At a polling station, candidates’ representatives can follow along with the vote count to make sure everything is in order. It’s not yet clear what the online equivalent of that will be, allowing those involved the chance to satisfy themselves that online vote tabulation is being conducted fairly and appropriately.

And then there is always the matter of voter fraud. Elections NWT has a lot of confidence in the system, but it hasn’t gone through any public test in the territory – and so, at this point, only by going through the process for real can the organization demonstrate the system’s integrity.

How will we know if it’s a success, then?

The obvious measure is voter turnout, particularly among younger voters. If that sees a significant increase, it’ll be interpreted as a victory for the introduction of online voting.

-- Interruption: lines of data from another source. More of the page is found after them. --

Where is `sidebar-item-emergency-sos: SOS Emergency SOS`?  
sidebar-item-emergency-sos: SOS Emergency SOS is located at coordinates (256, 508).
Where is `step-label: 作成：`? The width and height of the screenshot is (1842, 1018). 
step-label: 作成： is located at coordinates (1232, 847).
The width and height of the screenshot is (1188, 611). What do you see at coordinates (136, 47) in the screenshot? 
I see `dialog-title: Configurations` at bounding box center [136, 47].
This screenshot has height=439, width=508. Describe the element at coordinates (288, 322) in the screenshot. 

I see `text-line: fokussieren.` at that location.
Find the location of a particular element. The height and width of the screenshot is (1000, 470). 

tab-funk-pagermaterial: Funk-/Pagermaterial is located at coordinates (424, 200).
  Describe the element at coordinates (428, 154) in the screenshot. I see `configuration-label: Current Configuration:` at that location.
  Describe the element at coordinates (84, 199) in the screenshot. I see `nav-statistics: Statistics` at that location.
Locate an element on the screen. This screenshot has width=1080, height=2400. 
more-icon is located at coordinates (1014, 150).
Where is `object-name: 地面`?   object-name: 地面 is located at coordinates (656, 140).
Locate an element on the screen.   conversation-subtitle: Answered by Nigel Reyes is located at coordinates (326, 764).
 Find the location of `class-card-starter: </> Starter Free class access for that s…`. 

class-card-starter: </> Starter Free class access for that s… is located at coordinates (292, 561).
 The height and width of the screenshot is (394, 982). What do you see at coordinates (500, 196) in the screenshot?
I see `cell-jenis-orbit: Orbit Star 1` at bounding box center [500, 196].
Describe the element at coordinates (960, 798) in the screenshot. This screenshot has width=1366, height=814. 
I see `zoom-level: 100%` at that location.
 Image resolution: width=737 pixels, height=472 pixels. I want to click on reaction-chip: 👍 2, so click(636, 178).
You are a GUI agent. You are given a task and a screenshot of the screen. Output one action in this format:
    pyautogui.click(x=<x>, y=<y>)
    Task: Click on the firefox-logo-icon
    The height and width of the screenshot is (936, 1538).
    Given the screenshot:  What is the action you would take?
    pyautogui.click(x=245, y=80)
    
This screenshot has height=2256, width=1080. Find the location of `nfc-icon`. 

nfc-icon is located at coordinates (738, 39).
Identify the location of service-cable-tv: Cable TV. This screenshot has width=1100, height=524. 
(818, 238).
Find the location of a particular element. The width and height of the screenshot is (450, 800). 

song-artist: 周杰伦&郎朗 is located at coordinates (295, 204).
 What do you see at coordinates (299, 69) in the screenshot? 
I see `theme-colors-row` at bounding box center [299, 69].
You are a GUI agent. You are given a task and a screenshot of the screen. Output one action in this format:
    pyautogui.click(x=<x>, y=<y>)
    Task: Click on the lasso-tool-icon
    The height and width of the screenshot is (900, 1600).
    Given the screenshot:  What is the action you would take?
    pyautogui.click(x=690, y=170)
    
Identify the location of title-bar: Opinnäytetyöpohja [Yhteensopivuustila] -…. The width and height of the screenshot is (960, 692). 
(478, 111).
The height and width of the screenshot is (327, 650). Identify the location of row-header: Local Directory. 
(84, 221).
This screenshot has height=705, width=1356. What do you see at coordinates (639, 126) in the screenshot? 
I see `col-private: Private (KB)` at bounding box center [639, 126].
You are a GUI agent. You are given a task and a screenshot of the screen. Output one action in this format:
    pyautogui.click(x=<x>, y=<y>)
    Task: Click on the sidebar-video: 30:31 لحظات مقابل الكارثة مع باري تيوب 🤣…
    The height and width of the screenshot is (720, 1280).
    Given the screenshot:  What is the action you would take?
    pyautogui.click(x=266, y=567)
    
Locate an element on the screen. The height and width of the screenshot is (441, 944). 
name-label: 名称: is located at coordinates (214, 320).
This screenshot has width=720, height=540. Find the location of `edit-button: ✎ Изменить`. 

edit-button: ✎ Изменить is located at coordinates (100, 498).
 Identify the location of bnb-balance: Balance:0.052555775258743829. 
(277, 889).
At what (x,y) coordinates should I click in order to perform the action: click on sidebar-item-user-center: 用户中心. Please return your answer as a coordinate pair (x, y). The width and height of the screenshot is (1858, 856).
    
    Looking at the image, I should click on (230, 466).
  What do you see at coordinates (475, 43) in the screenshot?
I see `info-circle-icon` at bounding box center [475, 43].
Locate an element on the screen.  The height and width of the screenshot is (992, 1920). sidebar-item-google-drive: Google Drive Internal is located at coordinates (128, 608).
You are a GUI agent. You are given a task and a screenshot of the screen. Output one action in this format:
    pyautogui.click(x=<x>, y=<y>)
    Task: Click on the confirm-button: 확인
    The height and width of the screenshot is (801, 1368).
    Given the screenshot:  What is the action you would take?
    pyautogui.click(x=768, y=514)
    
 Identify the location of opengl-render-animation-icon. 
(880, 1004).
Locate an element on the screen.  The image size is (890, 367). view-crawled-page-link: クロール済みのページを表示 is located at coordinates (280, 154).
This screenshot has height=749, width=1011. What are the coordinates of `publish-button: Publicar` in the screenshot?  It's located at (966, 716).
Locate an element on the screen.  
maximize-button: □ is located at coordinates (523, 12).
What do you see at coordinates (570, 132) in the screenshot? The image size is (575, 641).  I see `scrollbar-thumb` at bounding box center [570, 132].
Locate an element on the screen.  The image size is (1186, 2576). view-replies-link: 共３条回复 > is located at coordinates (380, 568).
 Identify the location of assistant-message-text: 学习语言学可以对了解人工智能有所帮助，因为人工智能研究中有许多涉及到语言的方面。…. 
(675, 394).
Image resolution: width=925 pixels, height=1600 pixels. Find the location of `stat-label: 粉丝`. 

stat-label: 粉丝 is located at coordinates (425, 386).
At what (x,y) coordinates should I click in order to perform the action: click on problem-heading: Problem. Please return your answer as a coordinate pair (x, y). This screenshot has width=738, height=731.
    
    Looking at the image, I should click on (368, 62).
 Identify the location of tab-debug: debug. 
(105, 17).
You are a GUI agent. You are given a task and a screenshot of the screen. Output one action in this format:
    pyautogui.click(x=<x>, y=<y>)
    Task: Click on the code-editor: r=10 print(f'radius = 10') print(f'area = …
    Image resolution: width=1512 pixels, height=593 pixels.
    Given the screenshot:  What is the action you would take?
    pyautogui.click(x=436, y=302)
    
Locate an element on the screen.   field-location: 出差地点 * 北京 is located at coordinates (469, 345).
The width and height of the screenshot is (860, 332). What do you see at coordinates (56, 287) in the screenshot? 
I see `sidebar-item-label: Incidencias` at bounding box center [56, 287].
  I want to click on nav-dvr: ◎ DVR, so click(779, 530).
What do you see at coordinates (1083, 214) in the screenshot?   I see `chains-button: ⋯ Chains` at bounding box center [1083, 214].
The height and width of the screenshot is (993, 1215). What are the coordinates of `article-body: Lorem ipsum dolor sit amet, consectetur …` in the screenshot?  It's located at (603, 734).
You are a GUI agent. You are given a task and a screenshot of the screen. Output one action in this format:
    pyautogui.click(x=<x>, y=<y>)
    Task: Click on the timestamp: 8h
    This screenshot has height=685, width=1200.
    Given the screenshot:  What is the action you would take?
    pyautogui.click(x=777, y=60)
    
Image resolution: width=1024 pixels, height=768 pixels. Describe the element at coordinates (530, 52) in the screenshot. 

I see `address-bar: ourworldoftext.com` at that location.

And of course, the security of the system will be examined and reported on extensively.

Plus, in a small territory, user feedback will be important. Even if online voting’s only benefit turns out to be allowing a handful of people to vote who otherwise would have been disenfranchised, that is likely to be considered a success.

“It’s a pretty slick platform, I think,” said Latour, “and the cost per elector is fabulous when we look at how we deliver elections with paper and people.

“If this becomes the norm, I think it’s beneficial to the elector and the cost of administering.”

However, if the next Premier of the NWT has the last name Putin, we can safely conclude the experiment failed.